If a line of the data below holds the word "will", list it.
[[ Data for this exercise open ]]
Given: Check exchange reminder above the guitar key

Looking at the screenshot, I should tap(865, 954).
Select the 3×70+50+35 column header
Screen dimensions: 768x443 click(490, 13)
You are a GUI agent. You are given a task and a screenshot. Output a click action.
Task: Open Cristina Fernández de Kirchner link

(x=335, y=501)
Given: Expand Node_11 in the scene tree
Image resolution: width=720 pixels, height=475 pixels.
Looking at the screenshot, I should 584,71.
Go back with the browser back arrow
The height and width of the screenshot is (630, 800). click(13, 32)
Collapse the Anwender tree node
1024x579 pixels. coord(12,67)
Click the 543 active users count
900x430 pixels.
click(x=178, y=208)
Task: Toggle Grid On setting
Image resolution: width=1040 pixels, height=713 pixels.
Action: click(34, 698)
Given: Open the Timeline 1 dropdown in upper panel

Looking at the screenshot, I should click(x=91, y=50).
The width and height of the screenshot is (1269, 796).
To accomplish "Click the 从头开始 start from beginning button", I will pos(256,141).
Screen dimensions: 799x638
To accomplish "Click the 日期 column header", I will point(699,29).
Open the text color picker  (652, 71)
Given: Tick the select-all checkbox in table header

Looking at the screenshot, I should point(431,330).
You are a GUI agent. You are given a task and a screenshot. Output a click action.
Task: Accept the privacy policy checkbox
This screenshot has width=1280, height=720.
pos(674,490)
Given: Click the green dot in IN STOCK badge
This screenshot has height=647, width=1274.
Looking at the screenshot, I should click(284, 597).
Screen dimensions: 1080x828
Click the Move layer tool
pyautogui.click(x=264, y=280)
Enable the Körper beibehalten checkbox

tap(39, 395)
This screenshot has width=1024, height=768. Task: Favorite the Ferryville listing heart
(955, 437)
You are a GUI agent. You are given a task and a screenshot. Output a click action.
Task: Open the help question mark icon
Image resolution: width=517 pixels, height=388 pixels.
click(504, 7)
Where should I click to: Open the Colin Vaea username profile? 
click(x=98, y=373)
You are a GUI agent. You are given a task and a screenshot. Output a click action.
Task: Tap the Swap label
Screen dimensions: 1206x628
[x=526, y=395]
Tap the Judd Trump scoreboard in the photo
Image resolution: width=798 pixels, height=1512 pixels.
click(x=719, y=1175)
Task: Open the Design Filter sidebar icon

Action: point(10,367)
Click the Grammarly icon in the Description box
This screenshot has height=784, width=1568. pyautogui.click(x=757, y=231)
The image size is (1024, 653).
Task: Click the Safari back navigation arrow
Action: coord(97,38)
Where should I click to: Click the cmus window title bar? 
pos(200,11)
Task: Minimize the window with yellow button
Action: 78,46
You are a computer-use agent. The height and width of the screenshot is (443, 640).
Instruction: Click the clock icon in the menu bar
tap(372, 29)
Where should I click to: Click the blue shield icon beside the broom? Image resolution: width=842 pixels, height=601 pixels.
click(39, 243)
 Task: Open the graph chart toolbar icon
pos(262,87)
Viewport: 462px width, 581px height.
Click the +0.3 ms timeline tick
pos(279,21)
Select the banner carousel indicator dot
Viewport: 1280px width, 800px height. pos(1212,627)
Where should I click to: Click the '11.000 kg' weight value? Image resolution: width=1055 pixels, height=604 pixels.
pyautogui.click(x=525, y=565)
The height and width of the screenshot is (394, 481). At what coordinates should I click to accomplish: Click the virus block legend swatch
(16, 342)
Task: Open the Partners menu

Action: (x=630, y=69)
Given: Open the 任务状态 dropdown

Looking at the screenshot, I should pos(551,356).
[[ Data for this exercise closed ]]
Answer section:
To accomplish "Click the 从头开始 start from beginning button", I will pos(256,141).
To accomplish "Click the 日期 column header", I will point(699,29).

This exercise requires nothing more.